If you want to save a bit of HDD space, compared to DV, export from MPEGstreamclip to Quicktime using the Apple Intermediate Codec option. This is also a suitable format for editing with the likes of iMovie.
 
Thanks for the help. I'm really not sure what format roxio is saving in...just that it can send it to imovie. But I did figure out that I can open my computer movies folder and drag that format to my external HD. When I click on 'info' there, it just calls it a "quick time movie."

Also, after posting, I downloaded Streamclip and experimented with converting the files saved by roxio into Mpeg4 movies and into DV which does take more space. Then I burned several versions (quicktime, mpeg4 and DV) of the same small clip onto a DVD. I can't tell a difference in quality (analog!) but I feel like it's in my best interest to save one copy of my videos in DV on my external HD for future use (though I will probably have to get a second external HD) while using the versions saved to imovie (smaller files) for editing now.

Also, thanks for the explanation of codec vs. container. That clears up a few things.

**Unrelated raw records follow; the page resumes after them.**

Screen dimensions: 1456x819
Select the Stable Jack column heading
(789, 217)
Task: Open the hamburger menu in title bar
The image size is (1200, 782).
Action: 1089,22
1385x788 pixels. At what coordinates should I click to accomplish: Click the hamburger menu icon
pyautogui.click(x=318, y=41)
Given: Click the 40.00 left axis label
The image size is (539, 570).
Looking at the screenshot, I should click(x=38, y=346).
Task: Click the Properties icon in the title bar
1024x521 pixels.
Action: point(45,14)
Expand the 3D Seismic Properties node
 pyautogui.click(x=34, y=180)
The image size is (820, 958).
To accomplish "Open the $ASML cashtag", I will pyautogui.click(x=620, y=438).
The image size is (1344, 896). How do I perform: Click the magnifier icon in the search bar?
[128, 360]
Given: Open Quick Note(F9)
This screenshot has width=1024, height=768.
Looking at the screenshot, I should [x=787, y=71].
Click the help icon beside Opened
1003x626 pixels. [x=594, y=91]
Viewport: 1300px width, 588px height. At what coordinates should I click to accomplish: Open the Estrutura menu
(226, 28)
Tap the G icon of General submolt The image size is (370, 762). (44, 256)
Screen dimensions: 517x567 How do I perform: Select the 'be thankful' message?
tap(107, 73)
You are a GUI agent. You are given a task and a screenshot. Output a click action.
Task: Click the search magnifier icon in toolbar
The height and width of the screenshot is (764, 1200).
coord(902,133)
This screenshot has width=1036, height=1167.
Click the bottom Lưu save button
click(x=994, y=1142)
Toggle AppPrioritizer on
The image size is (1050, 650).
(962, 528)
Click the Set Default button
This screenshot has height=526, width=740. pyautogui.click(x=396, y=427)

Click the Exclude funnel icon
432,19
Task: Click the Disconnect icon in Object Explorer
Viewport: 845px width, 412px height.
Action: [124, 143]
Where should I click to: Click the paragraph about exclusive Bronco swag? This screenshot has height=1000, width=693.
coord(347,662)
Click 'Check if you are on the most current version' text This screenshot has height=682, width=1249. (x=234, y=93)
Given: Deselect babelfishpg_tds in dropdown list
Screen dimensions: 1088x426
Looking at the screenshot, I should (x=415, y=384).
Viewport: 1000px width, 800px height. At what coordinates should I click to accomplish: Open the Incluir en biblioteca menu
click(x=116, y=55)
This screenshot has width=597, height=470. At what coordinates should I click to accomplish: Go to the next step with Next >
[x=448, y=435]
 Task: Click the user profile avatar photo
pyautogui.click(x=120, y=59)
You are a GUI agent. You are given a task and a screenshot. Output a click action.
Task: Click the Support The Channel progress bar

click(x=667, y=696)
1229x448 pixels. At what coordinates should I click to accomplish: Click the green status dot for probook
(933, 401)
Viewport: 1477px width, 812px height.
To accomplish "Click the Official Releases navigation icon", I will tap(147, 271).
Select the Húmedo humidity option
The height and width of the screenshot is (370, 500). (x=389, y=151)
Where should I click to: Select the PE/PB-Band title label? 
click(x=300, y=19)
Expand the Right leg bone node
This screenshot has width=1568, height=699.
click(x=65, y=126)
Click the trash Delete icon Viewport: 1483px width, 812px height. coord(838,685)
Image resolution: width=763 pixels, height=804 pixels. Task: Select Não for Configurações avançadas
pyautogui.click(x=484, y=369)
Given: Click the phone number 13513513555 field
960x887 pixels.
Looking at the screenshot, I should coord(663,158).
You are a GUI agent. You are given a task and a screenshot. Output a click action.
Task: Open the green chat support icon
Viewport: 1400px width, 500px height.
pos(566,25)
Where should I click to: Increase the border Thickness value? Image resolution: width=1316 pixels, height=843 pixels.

I appreciate all the responses.
 
I'd take a different approach for home movies. I'd transfer to archival DVDs using low compression of, say, 2 hours per single layer disc.

Pro
  • quick
  • cheap
  • archival DVDs last decades
  • stick them on a shelf
  • play them in any DVD player instantly
Con
  • compressed format
  • will need to transcode for editing in iMovie

If that's the only cons and we're not talking about footage for broadcast, I'd go for DVDs. But you would have to have the MPEG2 playback component when it came to transcoding.

Remember, if you have these as DV format, that's ~13 GB/hour, and you'll need a backup as well. That all adds up.